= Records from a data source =
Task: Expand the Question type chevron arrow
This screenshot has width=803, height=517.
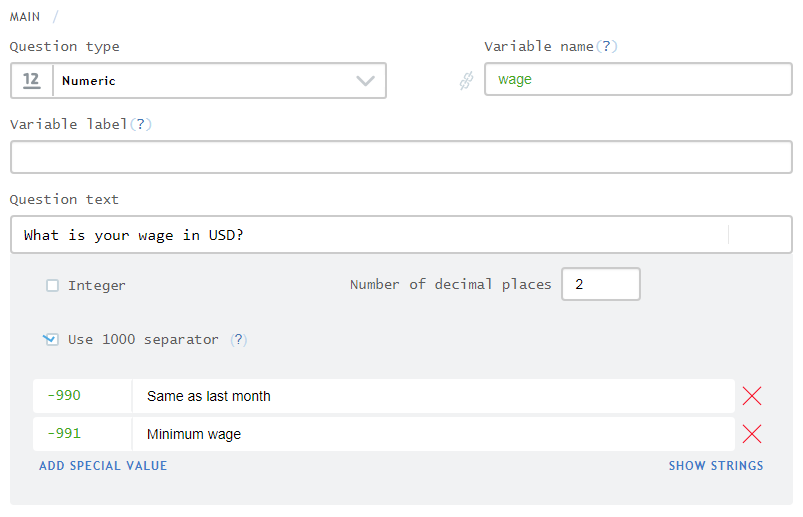Action: coord(365,81)
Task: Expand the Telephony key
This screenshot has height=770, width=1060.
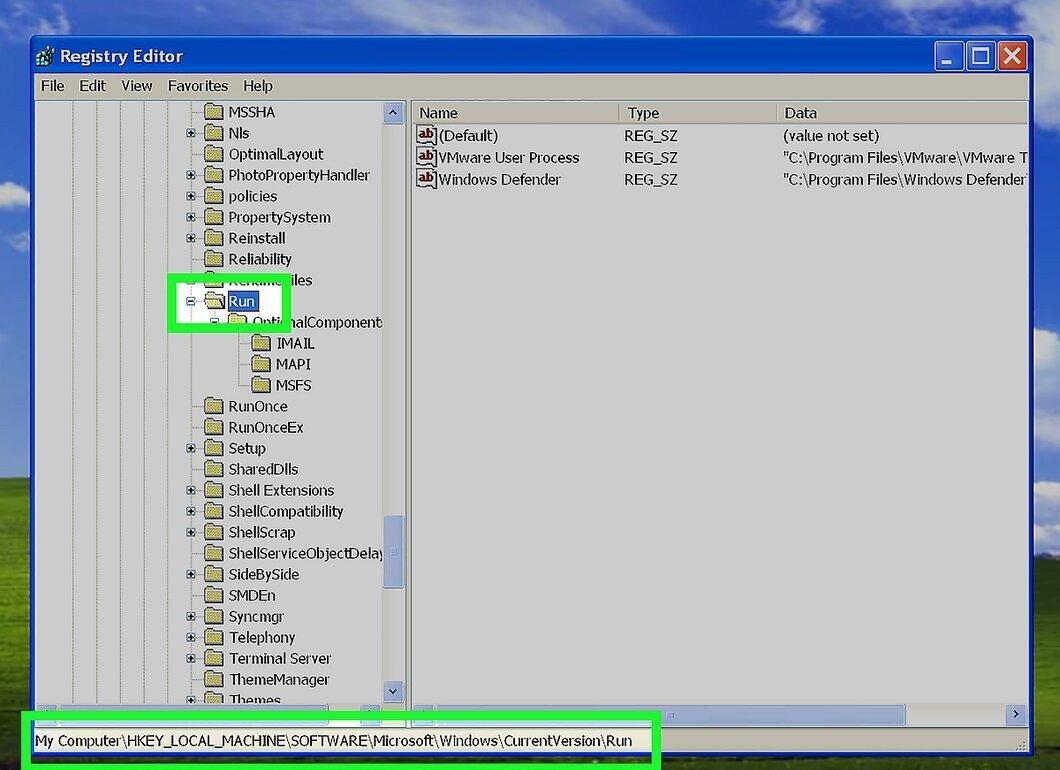Action: [x=191, y=637]

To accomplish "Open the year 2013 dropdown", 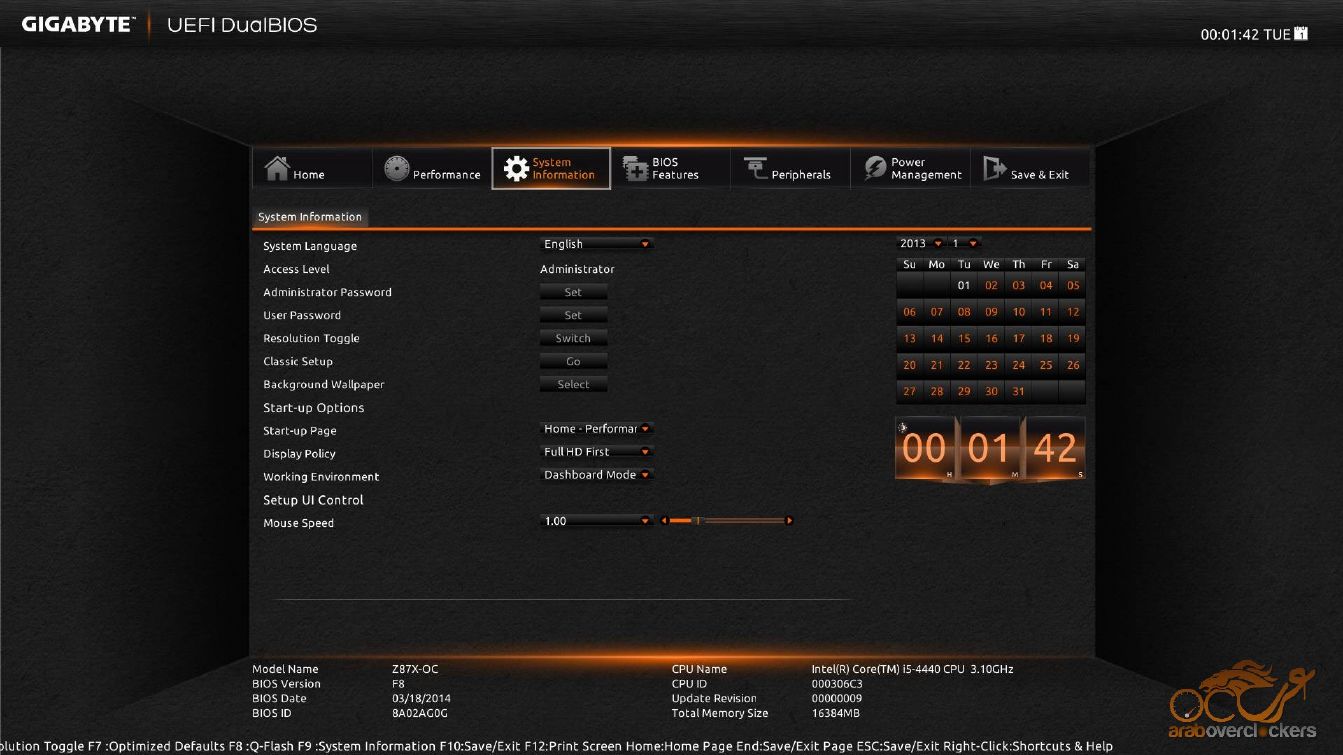I will tap(921, 243).
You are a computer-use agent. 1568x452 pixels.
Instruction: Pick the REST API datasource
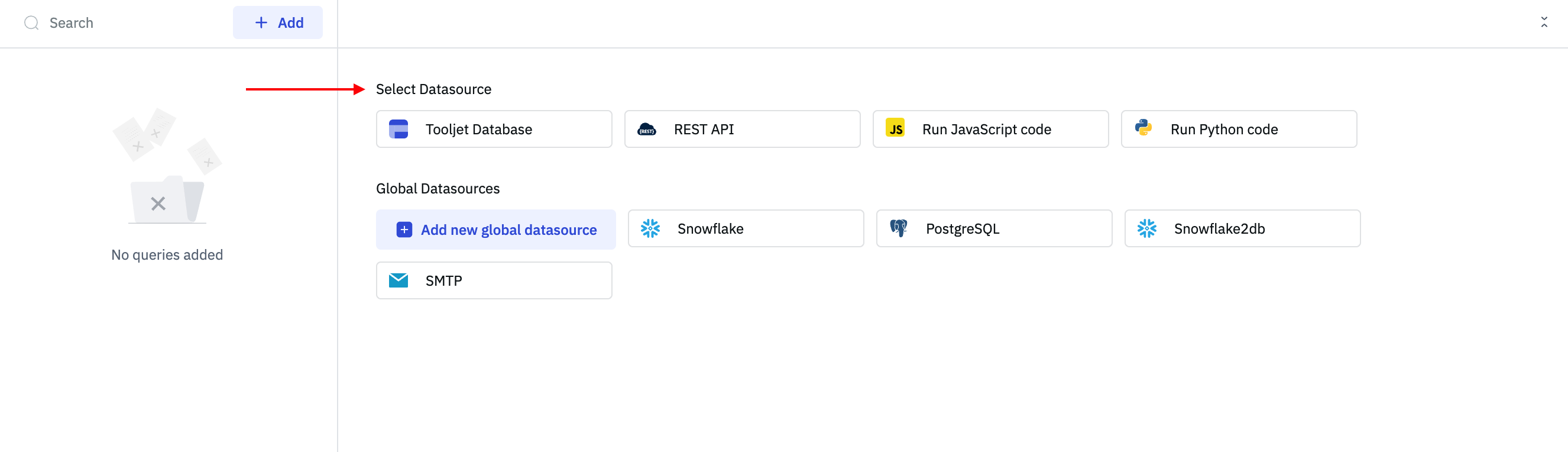pyautogui.click(x=741, y=129)
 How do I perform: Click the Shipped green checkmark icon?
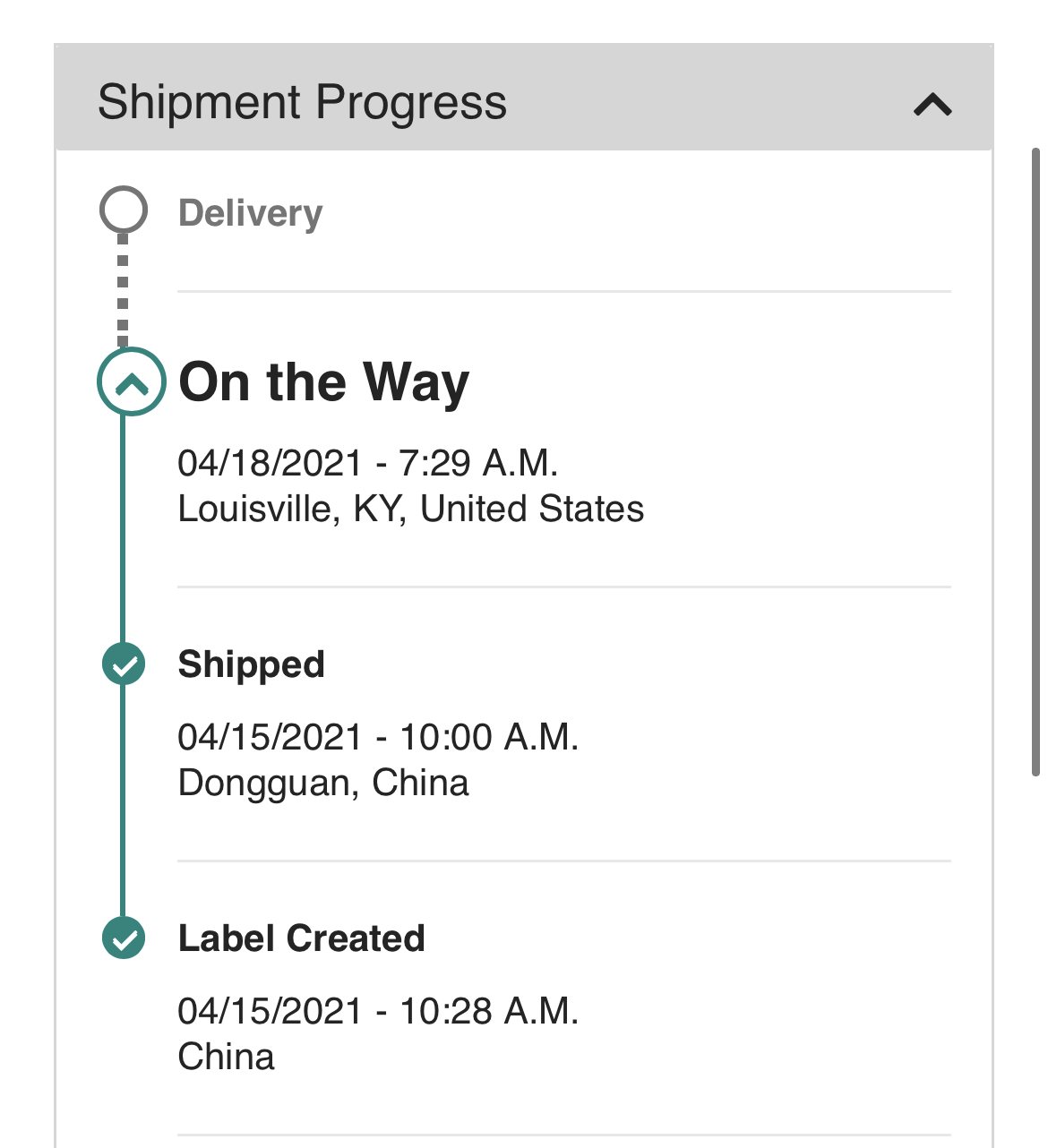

= Written instruction =
Work out how many lines in the rows above contain the string "Expand", treating uppercase and lowercase as different. Reply with the number only.

= Reply to the exercise =
2